System Summary

The Blue Waters system is a Cray XE/XK hybrid machine composed of AMD 6276 "Interlagos" processors (nominal clock speed of at least 2.3 GHz) and NVIDIA GK110 (K20X) "Kepler" accelerators all connected by the Cray Gemini torus interconnect. 

System Totals

Total Cabinets 288
Total Peak Performance 13.34 PF
Total System Memory 1.476 PB
XE Compute Cabinets 237
XE Peak Performance 7.1 PF
XE Compute Nodes 22,640
XE Bulldozer Cores* 362,240
XE System Memory 1.382 PB
XK Compute Cabinets 44
XK Peak Performance (CPU+GPU) 6.24 PF
XK Compute Nodes 4,228
XK Bulldozer Cores* (CPU) 33,792
XK Kepler Accelerators (GPU) 4,224
XK System Memory (CPU) 135 TB
XK Accelerator Memory (GPU) 25 TB



Architecture 3D Torus
Topology 24x24x24
Compute nodes per Gemini 2
Peak Node Injection Bandwidth 9.6 GB/s


Online Storage

Total Usable Storage 26.4 PB
Aggregate I/O Bandwidth > 1 TB/s
File System Size (PB) # of OSTs
home 2.2 144
projects 2.2 144
scratch 22 1440


Near-line Storage

Archive Software HPSS
Online disk cache 1.2 PB
Aggregate Bandwidth to tape 58 GB/s
5 year capacity 380 PB


XE Compute Node

AMD 6276 Interlagos Processors 2
Bulldozer Cores* 16
Integer Scheduling Units** 32
Memory / Bulldozer Core 4 GB
Total Node Memory 64 GB
Peak Performance 313.6 GF
Memory Bandwidth 102.4 GB/s


XK Compute Node

AMD 6276 Interlagos Processors 1
Bulldozer Cores* 8
Integer Scheduling Units** 16
Memory / Bulldozer Core 4 GB
Node System Memory 32 GB
GPU Memory 6 GB
Peak CPU Performance 156.8 GF
CPU Memory Bandwidth 51.2 GB/s
CUDA cores 2688
Peak GPU Performance (DP) 1.31 TF
GPU Memory Bandwidth (ECC off)*** 250 GB/s


* - We refer to the Bulldozer Core compute unit as a single compute "core" and consider the Interlagos processors as having 8 (floating point) cores each. On the XE nodes there are 2 Interlagos processors and each processor has 8 cores.

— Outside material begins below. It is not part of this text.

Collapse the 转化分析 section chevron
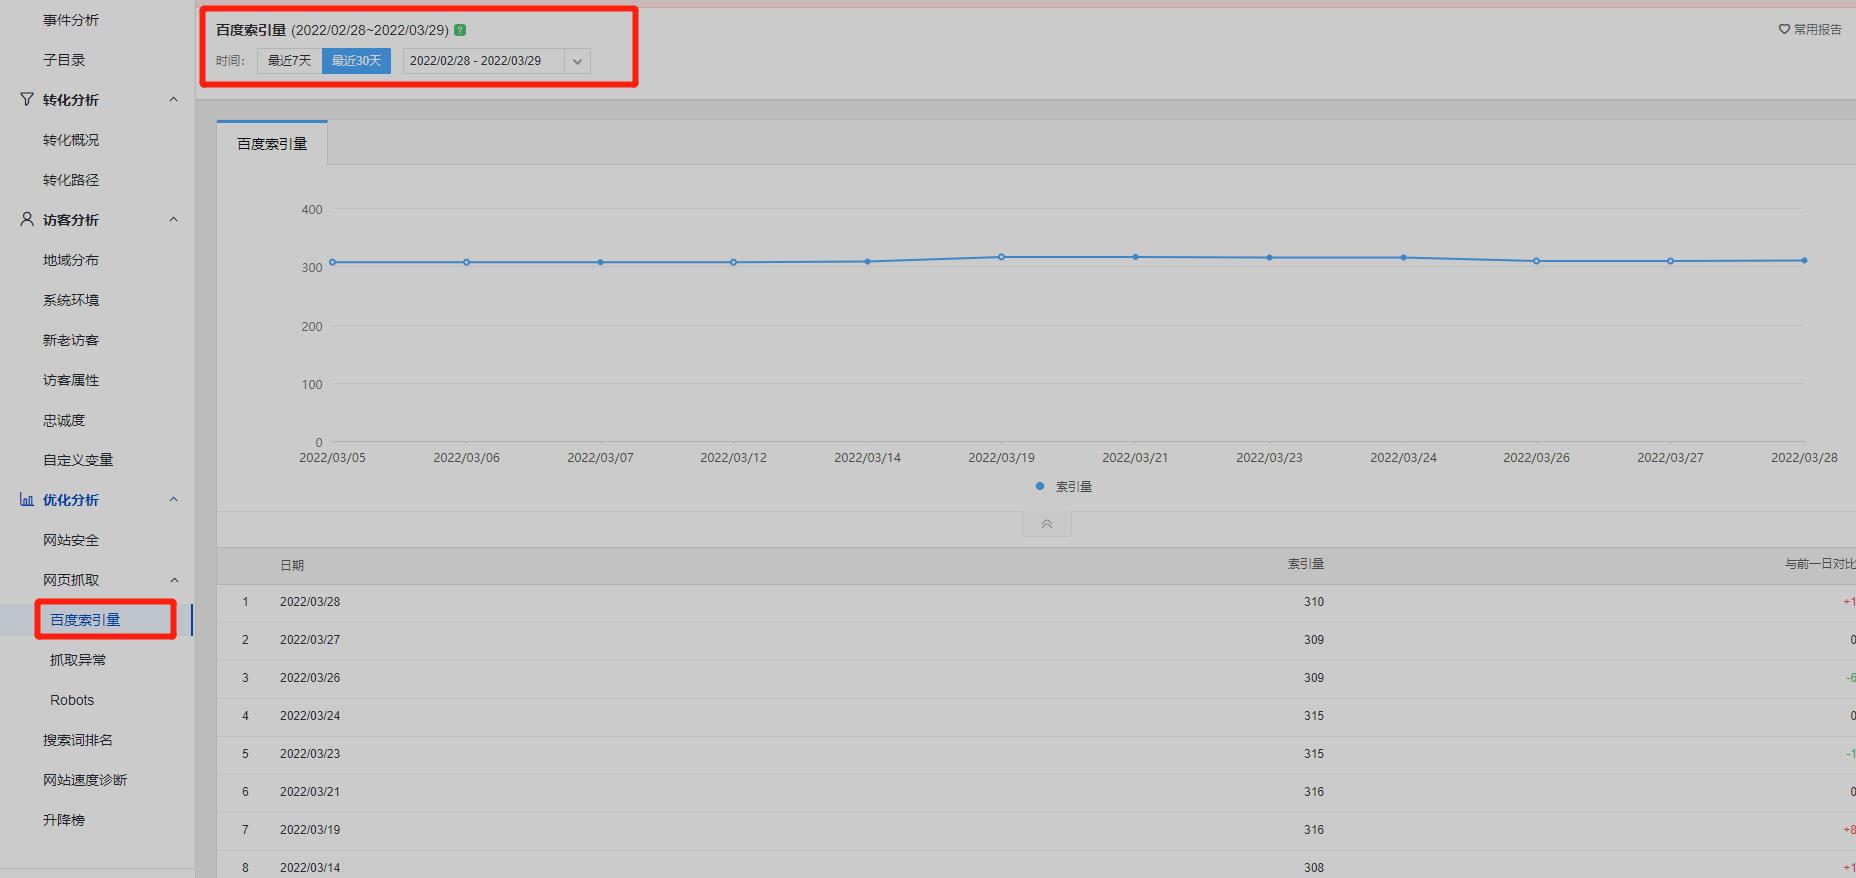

** - The Interlagos processor is viewed by the Linux operating system in /proc/cpuinfo as having 16 "processors" per chip. These "processors" are the schedualable integer cores that work with the floating point unit. The moab/torque resource scheduler and Cray ALPS also see the integer cores as the smallest unit.

*** - For Kepler GPU, the memory bandwidth is reduced by ~6% (1/16th) with ECC enabled.